Speaking of the big three, how does Nintendo fit into all of this?
Nintendo goes its own way
“You'd think Nintendo would be well placed to do their own ‘Netflix for games’,” says Diver, “but they seem oddly reluctant in the Switch era to make any of their older titles easily available, beyond the limited selection they have on the Switch Online service.”
Nintendo offers a range of downloadable NES and Super NES games as part of its $19.99 a year Nintendo Switch Online package. In late 2021, it added Nintendo 64 games as an optional "Expansion Pak" that increases the total annual fee to $49.99. “The move to include Nintendo 64 games there is a step in the right direction,” thinks Diver, “but their doubling of the subscription fee without the carrot of Game Boy or GBA titles to come put some people (including me!) off from expanding their subscription. Because Nintendo doesn't quite feel like it's in the current ‘console war’, and more of a standalone presence with the Switch being such a bespoke system, I expect them to go their own way... which will probably be to still not introduce a new Virtual Console.”
McFerran agrees it seems unlikely the Japanese firm will follow others towards a Netflix-style model. “I'm not sure this kind of service is something Nintendo would look to offer at this stage, as it's still selling games from 2017 at near to full price in 2022,” he says. “There would be little reason for it to change its strategy in the short-term, and its own subscription service is focused almost entirely on offering retro games rather than modern ones.”
Subscription services for the win
Across the gaming world, subscription services are popping up wherever you look. Antstream Arcade is a streaming service that lets users play thousands of retro games ad-free for a monthly fee. Apple Arcade launched in 2019, providing a growing range of premium mobile games on a subscription basis. Utomik offers over a thousand PC games from more than 100 publishers for £5,99 a month. The list goes on.

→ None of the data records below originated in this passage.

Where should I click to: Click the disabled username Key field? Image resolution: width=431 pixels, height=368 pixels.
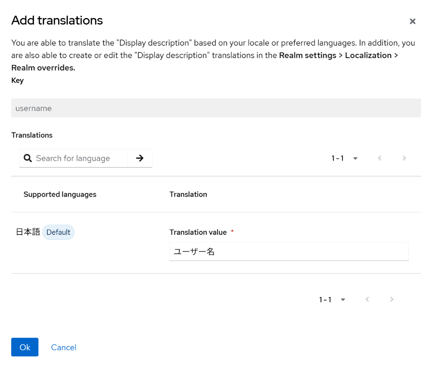[216, 108]
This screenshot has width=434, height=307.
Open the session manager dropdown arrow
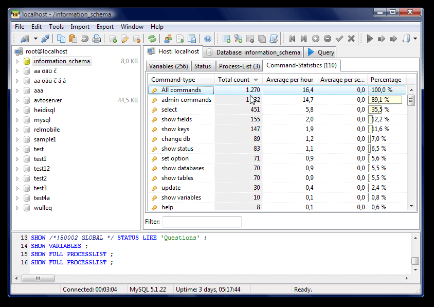[35, 39]
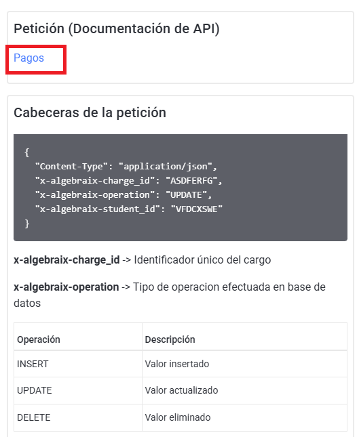Click the bold x-algebraix-operation description term
Image resolution: width=359 pixels, height=437 pixels.
pyautogui.click(x=66, y=287)
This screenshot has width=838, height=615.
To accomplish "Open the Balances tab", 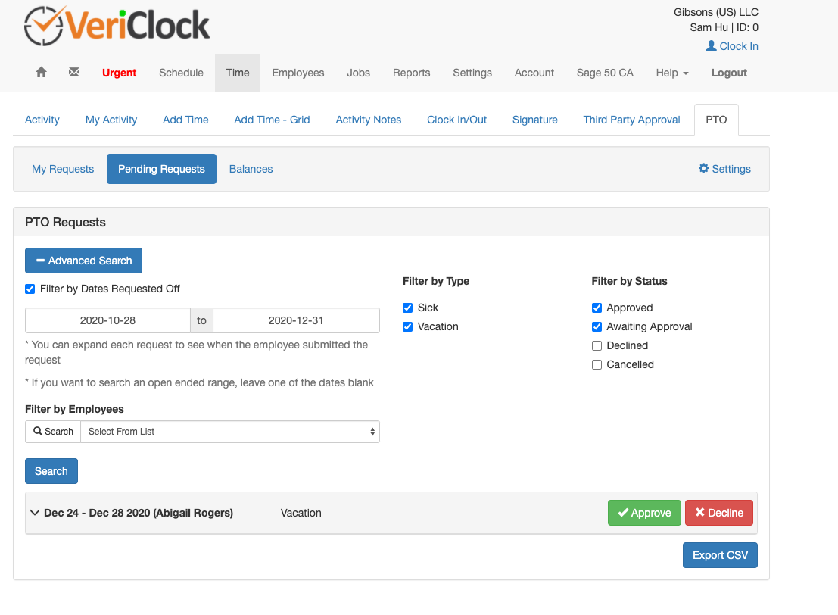I will 251,169.
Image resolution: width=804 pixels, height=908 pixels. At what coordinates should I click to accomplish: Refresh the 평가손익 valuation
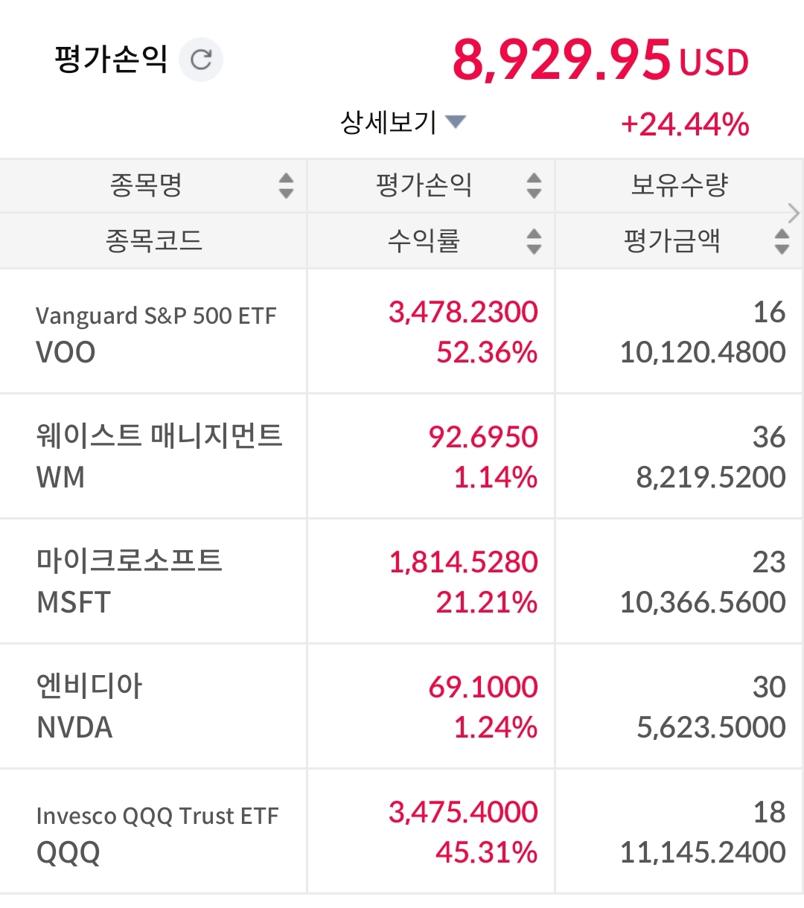(201, 60)
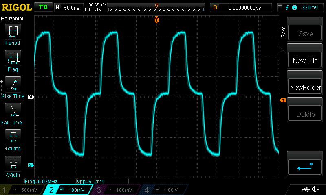Select the -Width measurement icon
Image resolution: width=326 pixels, height=195 pixels.
click(x=13, y=163)
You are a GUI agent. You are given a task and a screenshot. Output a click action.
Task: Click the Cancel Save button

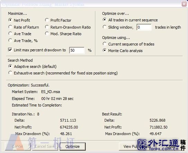pos(45,146)
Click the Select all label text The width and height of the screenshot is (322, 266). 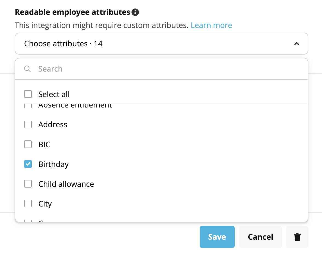pos(54,94)
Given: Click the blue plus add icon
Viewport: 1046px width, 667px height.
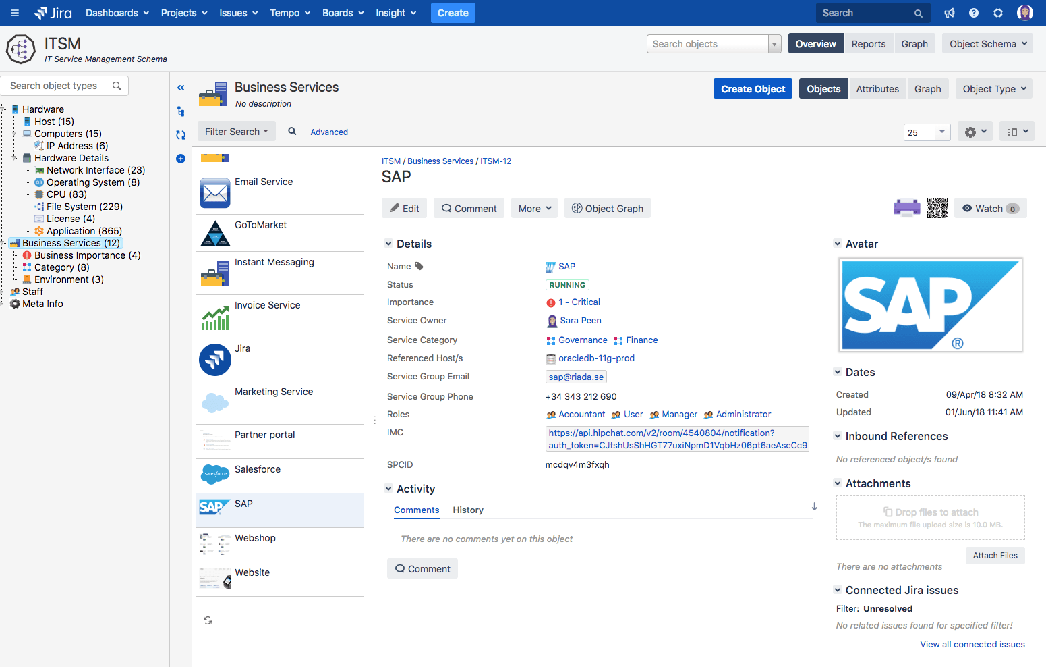Looking at the screenshot, I should coord(181,159).
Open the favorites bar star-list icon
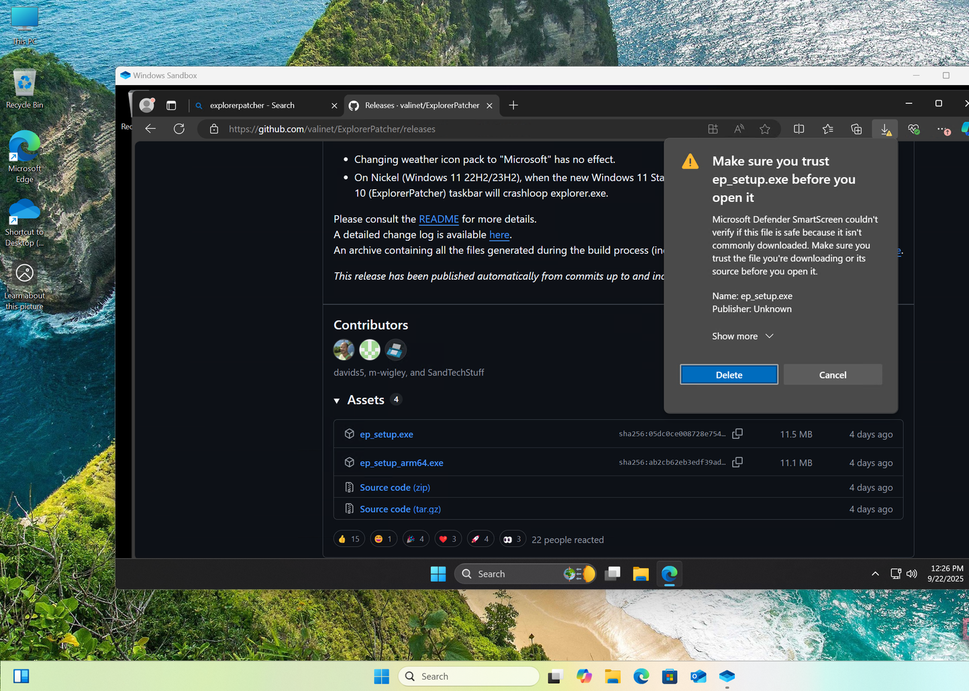This screenshot has width=969, height=691. (827, 128)
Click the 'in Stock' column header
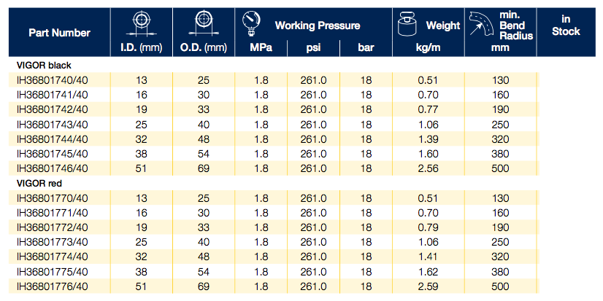The width and height of the screenshot is (603, 301). click(565, 26)
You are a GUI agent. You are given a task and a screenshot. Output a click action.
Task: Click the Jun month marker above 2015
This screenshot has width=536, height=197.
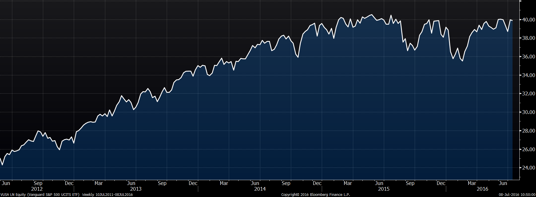[379, 183]
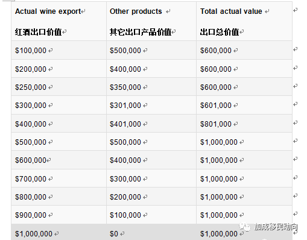Click the $1,000,000 wine export cell
307x240 pixels.
[59, 232]
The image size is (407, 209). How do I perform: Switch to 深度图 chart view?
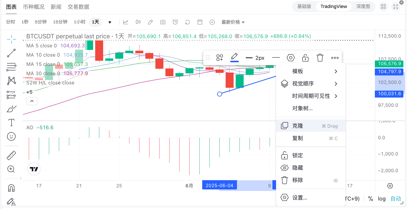(x=363, y=6)
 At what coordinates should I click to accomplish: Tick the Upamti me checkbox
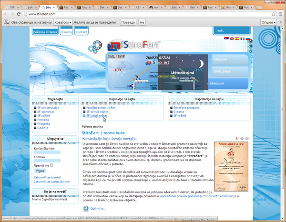coord(52,165)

“Even Netflix is trying to become the Netflix for games,” says Batchelor, referring to the range of mobile games the streaming giant launched in 2021, available to anyone with a Netflix subscription. “That’s not to say Netflix can necessarily rival Microsoft, but the meaning of ‘Netflix for games’ could change depending on where its namesake decides to go.”
Perhaps we’ll eventually stop referring to new subscription services as the “Netflix for games.” But the key point is that they are set to proliferate.

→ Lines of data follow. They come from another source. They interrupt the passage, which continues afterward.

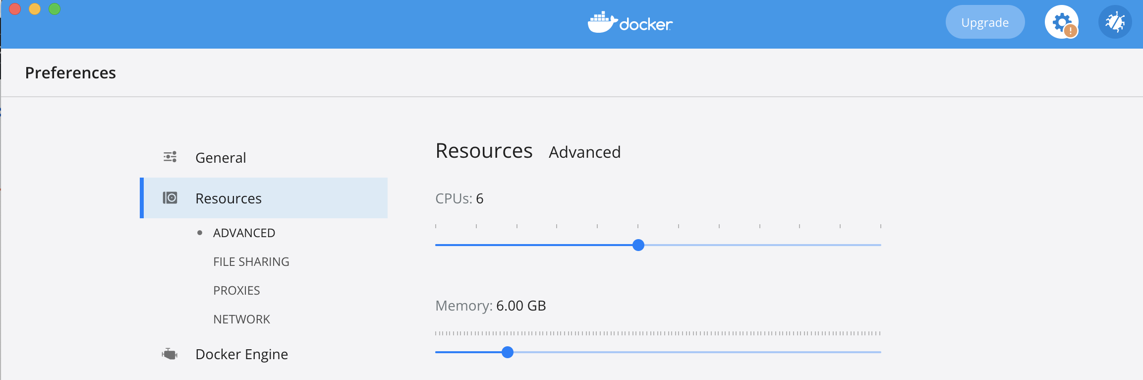Click the Advanced label next to Resources heading
The height and width of the screenshot is (380, 1143).
tap(584, 152)
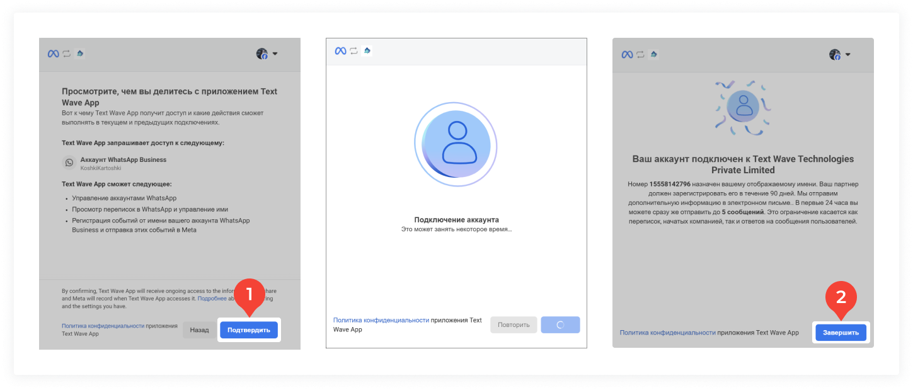Click the Text Wave app icon in the account connected panel

pos(653,54)
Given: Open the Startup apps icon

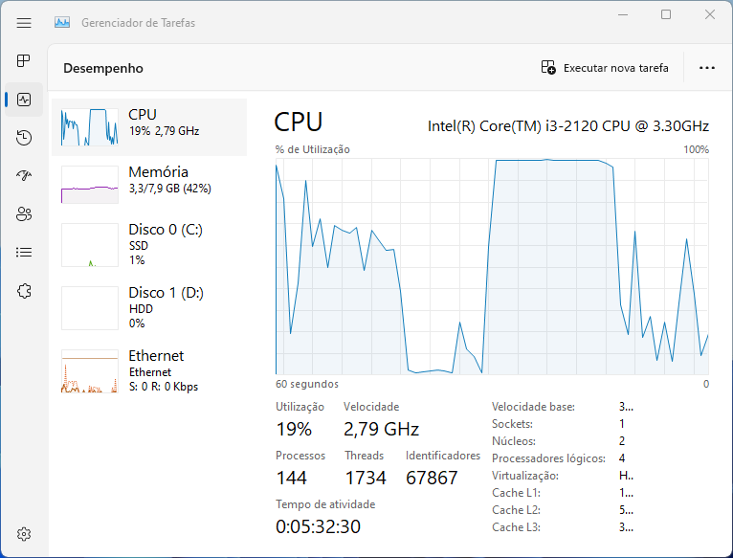Looking at the screenshot, I should (24, 176).
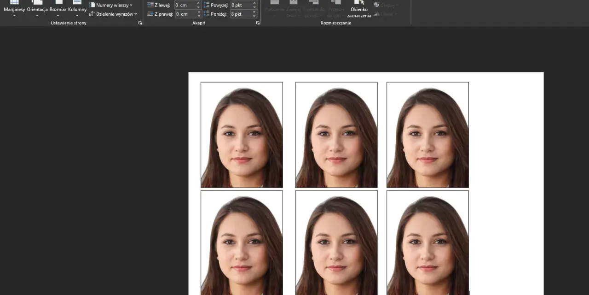Screen dimensions: 589x295
Task: Decrease Poniżej spacing with down arrow
Action: pyautogui.click(x=254, y=16)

“Even Netflix, while perhaps the leader in its own sector, isn’t the only successful competitor,” Batchelor points out. “If we expect there to be a Netflix for games, then surely there might be a Disney+ for games or an Amazon Prime Video for games. Subscription services, streaming and libraries of content accessed via different business models are almost certainly going to be something the video games industry experiments with over the next decade. All other forms of entertainment have shifted to a model of access rather than ownership, with consumers paying to enjoy as much content as possible rather than (or in addition to) individual purchases, and a similar shift may well take place in the games industry.”
McFerran is firmer in his prediction. “I think it's inevitable that a subscription-based model will represent the future of video gaming,” he says, “just as Spotify and Netflix have done with music and movies.”